Record class constructors are already subject to more restrictions than normal
constructors ([JLS §8.10.4](https://docs.oracle.com/javase/specs/jls/se21/html/jls-8.html#jls-8.10.4)). In particular:

* Canonical record constructors may not contain any explicit constructor
  invocation, and

* Non-canonical record constructors must invoke an alternative constructor
  (a `this(...)` invocation), and may not invoke a superclass
  constructor (a `super(...)` invocation).

These restrictions remain, but otherwise record constructors will benefit from
the changes described above, primarily in that non-canonical record constructors
will be able to contain statements before explicit alternative constructor
invocations.


### Enums

Currently, `enum` class constructors may contain explicit alternative
constructor invocations but not superclass constructor invocations. Enum classes
will benefit from the changes described above, primarily in that their
constructors will be able to contain statements before explicit alternative
constructor invocations.


Testing
-------

We will test the compiler changes with existing unit tests, unchanged except for
those tests that verify changed behavior, plus new positive and negative test
cases as appropriate.

We will compile all JDK classes using the previous and new versions of the
compiler and verify that the resulting bytecode is identical.

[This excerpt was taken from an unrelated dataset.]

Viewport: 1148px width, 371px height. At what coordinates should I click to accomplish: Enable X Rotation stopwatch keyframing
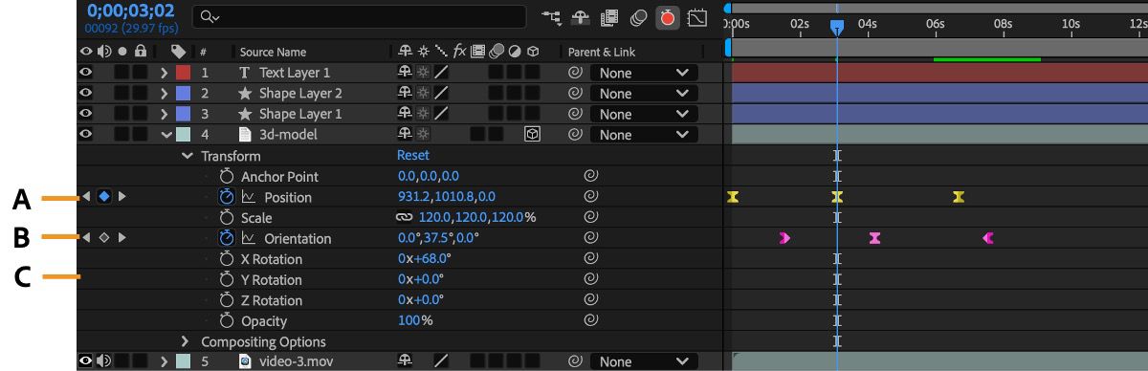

No platform-specific testing should be required.


Risks and Assumptions
---------------------

The changes we propose above are source- and behavior-compatible. They strictly
expand the set of legal Java programs while preserving the meaning of all
existing Java programs.

These changes, though modest in themselves, represent a significant change in
the long-standing requirement that a constructor invocation, if present, must
always appear as the first statement in a constructor body. This requirement is
deeply embedded in code analyzers, style checkers, syntax highlighters,
development environments, and other tools in the Java ecosystem. As with any
language change, there may be a period of pain as tools are updated.


Dependencies
------------

This Java language feature depends on the ability of the JVM to verify and
execute arbitrary code that appears before constructor invocations in
constructors so long as that code does not reference the instance under
construction. Fortunately, the JVM already supports a more flexible treatment of
constructor bodies:

* Multiple constructor invocations may appear in a constructor provided on
  any code path there is exactly one invocation;

* Arbitrary code may appear before constructor invocations so long as that code
  does not reference the instance under construction except to assign fields;
  and

* Explicit constructor invocations may not appear within a `try` block, i.e.,
  within a bytecode exception range.

These more permissive rules still ensure top-down initialization:

* Superclass initialization always happens exactly once, either directly via a
  superclass constructor invocation or indirectly via an alternate constructor
  invocation; and

* Uninitialized instances are off-limits except for field assignments, which do
  not affect outcomes, until superclass initialization is complete.

In other words, we do not require any changes to the Java Virtual Machine
Specification.

The current mismatch between the JVM and the language is an historical artifact.
Originally the JVM was more restrictive, but this led to issues with the
initialization of compiler-generated fields for new language features such as
inner classes and captured free variables. As a result, the specification was
relaxed to accommodate compiler-generated code, but this new flexibility never
made its way back up to the language.